One of the problems of accuracy is that it ignores the intrinsic difficulty in the data-generating mechanism. Here, the difficulty refers to the uncertainty of the label, which can be measured by its variance. The point is that when assessing a classifier, a misclassification can be due to high uncertainty of the data-generating mechanism instead of the flaw of the model.
For instance, we predict $Y\in\{0,1\}$ from $X\in \mathcal X$. Assume that there is an unknown data-generating probability function $P(Y=1\mid X=x)$, $x\in\mathcal X$. The variance $$Var(Y=1\mid X=x)=P(Y=1\mid X=x)(1-P(Y=1\mid X=x)),$$which is maximized when $P(Y=1\mid X=x)=0.5$ and minimized when $P(Y=1\mid X=x)=0$ or $1$. Suppose $\exists x_1,x_2\in\mathcal X$ such that$$P(Y=1\mid X=x)=\begin{cases}0.5&\ \text{when } x=x_1,\\0.99&\ \text{when } x=x_2.\end{cases}$$When evaluating the performance of a classifier, a misclassification at $x_1$ should be considered less severe than a misclassification at $x_2$. However, this problem of heteroscedasticity in variance is not reflected in accuracy. Also, the best possible accuracy depends on the $P(Y=1\mid X=x)$ and can be very different on different data sets.
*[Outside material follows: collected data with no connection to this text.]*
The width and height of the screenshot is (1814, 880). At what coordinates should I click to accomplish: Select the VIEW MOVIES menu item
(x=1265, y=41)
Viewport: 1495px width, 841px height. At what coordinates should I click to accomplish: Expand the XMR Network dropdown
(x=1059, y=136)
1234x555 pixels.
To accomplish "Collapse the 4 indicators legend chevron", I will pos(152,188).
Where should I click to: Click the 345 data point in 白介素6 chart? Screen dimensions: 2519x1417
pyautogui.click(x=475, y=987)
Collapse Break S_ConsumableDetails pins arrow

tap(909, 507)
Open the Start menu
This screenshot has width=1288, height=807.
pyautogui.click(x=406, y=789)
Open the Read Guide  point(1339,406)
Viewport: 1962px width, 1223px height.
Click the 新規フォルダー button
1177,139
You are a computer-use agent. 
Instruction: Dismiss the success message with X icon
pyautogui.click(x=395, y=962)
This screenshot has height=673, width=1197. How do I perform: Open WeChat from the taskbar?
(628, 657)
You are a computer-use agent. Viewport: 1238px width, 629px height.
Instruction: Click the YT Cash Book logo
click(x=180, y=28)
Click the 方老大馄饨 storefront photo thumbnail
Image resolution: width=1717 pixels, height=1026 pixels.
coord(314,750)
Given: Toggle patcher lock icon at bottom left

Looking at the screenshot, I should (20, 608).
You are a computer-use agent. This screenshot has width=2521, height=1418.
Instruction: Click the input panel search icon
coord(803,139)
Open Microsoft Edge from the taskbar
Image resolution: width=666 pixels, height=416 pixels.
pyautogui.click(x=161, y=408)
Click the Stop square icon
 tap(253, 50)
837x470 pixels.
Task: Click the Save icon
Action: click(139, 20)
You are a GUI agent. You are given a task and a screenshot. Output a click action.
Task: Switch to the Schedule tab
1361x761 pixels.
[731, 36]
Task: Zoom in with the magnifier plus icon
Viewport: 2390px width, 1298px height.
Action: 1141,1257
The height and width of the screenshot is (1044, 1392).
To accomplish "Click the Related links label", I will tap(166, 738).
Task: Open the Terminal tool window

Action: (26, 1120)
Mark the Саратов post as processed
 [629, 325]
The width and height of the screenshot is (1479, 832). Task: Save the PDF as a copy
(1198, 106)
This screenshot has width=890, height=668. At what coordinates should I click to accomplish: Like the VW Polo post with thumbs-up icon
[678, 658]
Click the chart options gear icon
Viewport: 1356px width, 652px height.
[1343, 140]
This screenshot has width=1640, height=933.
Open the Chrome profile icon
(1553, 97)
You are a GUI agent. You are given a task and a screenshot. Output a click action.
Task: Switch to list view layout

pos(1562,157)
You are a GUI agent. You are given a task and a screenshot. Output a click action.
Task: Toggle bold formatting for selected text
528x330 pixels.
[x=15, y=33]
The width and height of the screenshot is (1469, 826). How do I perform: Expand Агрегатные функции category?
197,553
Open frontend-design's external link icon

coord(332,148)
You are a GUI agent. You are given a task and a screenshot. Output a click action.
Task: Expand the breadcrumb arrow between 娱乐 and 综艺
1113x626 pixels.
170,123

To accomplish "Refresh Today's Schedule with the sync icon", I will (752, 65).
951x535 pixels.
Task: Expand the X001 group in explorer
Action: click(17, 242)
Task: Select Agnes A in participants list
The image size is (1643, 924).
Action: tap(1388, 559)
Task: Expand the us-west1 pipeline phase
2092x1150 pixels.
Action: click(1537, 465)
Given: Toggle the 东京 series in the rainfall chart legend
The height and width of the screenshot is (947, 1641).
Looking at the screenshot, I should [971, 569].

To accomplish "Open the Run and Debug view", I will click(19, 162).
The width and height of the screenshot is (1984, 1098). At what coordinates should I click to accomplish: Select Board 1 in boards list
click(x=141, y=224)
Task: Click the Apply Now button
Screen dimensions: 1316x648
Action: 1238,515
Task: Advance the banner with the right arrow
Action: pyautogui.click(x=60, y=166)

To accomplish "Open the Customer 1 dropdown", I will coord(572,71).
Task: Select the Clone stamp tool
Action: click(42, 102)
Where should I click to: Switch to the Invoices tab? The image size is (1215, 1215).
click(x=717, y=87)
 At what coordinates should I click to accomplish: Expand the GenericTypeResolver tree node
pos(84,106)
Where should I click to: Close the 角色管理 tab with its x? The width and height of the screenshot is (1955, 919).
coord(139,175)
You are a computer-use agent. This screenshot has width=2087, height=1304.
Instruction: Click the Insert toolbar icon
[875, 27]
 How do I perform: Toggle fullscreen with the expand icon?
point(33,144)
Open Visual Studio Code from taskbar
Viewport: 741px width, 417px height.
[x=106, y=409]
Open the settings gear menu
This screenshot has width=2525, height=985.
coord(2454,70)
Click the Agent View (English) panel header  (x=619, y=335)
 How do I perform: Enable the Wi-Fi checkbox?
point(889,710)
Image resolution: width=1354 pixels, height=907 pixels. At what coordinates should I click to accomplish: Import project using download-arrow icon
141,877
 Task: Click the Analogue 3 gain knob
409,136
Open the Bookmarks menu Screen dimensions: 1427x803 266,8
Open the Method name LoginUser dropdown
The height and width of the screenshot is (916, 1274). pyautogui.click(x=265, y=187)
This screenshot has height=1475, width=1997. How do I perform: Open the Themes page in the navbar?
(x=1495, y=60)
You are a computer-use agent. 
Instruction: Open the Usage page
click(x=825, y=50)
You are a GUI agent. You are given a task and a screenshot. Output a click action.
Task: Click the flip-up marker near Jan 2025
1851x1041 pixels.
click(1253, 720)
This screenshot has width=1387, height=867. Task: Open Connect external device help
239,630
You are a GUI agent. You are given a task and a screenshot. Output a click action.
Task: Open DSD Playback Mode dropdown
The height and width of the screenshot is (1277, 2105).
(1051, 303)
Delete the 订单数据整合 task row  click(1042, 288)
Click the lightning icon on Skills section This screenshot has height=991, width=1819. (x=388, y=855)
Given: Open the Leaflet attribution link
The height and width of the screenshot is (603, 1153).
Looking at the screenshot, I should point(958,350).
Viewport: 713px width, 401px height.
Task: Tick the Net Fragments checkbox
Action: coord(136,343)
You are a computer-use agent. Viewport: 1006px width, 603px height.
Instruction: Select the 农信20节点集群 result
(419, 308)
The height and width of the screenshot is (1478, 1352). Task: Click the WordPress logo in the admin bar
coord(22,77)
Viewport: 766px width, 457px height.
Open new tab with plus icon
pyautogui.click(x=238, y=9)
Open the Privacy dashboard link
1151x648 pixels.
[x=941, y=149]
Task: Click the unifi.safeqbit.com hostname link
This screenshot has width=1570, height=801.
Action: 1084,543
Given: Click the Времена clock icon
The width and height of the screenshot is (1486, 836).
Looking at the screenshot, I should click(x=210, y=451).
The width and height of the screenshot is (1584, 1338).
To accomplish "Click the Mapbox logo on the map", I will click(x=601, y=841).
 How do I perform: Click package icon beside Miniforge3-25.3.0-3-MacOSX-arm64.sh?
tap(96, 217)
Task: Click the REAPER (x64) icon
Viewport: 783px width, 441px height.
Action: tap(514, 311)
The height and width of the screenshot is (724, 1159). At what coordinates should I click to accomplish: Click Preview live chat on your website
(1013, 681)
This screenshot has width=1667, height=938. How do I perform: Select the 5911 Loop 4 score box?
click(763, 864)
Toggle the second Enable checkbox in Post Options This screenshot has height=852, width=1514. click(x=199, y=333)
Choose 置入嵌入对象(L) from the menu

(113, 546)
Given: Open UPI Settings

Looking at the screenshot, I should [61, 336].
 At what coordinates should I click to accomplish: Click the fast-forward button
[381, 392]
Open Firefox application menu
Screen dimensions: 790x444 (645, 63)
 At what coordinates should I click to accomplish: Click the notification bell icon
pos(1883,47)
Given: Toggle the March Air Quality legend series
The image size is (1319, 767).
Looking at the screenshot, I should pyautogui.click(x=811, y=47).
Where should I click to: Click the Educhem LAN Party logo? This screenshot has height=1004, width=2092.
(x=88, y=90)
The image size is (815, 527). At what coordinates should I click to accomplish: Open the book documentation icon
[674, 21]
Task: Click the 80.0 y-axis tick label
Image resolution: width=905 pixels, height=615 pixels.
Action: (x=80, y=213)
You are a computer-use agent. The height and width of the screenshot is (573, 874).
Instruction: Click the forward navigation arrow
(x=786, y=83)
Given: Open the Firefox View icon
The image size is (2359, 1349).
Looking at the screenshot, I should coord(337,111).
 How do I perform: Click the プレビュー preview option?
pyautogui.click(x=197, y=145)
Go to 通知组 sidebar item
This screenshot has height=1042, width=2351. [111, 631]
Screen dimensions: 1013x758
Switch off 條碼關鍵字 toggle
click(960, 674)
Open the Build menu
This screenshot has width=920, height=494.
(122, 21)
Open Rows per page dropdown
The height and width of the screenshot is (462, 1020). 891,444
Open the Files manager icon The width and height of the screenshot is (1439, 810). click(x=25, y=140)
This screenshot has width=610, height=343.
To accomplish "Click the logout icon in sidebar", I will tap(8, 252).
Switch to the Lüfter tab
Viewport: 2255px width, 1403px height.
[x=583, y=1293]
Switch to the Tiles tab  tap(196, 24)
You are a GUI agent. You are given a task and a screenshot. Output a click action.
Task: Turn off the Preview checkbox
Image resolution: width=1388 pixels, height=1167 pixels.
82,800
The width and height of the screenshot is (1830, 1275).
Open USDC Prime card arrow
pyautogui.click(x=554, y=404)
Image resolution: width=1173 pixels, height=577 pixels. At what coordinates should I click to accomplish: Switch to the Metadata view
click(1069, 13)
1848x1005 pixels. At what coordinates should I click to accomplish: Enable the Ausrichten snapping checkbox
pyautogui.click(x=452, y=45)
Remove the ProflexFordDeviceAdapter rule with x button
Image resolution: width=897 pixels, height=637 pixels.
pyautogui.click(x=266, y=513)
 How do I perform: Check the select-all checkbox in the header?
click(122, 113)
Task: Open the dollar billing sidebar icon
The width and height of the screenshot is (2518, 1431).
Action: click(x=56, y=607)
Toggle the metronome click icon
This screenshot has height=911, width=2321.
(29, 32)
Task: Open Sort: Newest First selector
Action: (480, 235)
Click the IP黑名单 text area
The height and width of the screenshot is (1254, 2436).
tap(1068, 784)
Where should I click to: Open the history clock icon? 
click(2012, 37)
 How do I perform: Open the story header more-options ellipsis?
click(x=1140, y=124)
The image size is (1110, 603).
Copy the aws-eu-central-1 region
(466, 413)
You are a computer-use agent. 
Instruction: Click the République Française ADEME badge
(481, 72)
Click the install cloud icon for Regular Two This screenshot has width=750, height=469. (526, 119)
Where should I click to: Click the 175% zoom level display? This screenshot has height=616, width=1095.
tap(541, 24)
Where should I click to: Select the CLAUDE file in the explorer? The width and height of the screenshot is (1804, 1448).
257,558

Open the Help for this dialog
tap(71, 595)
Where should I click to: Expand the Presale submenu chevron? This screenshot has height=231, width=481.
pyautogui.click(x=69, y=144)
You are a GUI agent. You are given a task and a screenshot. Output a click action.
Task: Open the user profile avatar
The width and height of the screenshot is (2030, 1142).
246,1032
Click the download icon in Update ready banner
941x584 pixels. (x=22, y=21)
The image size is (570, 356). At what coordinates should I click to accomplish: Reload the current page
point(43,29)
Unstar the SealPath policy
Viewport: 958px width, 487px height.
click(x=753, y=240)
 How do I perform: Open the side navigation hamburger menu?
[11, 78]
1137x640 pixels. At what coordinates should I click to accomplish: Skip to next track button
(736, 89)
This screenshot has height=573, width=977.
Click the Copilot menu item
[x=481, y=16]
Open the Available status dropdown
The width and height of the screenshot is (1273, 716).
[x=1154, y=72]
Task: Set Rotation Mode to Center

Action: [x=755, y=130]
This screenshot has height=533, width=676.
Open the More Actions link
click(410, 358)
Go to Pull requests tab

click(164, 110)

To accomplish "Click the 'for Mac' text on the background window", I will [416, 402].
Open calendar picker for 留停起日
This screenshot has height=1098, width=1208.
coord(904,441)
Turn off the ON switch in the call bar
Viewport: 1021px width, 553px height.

To take the unknown $P(Y=1\mid X=x)$ into account and assess how well the classifier performance compared with the best possible performance, we may apply goodness-of-fit tests, e.g., Pearson's chi-squared test, Residual deviance test, and Hosmer–Lemeshow test. Although the majority of the goodness-of-fit tests only apply to parametric models, there is a recent work Is a Classification Procedure Good Enough?—A Goodness-of-Fit Assessment Tool for Classification Learning that addresses the evaluation problem of general classifiers.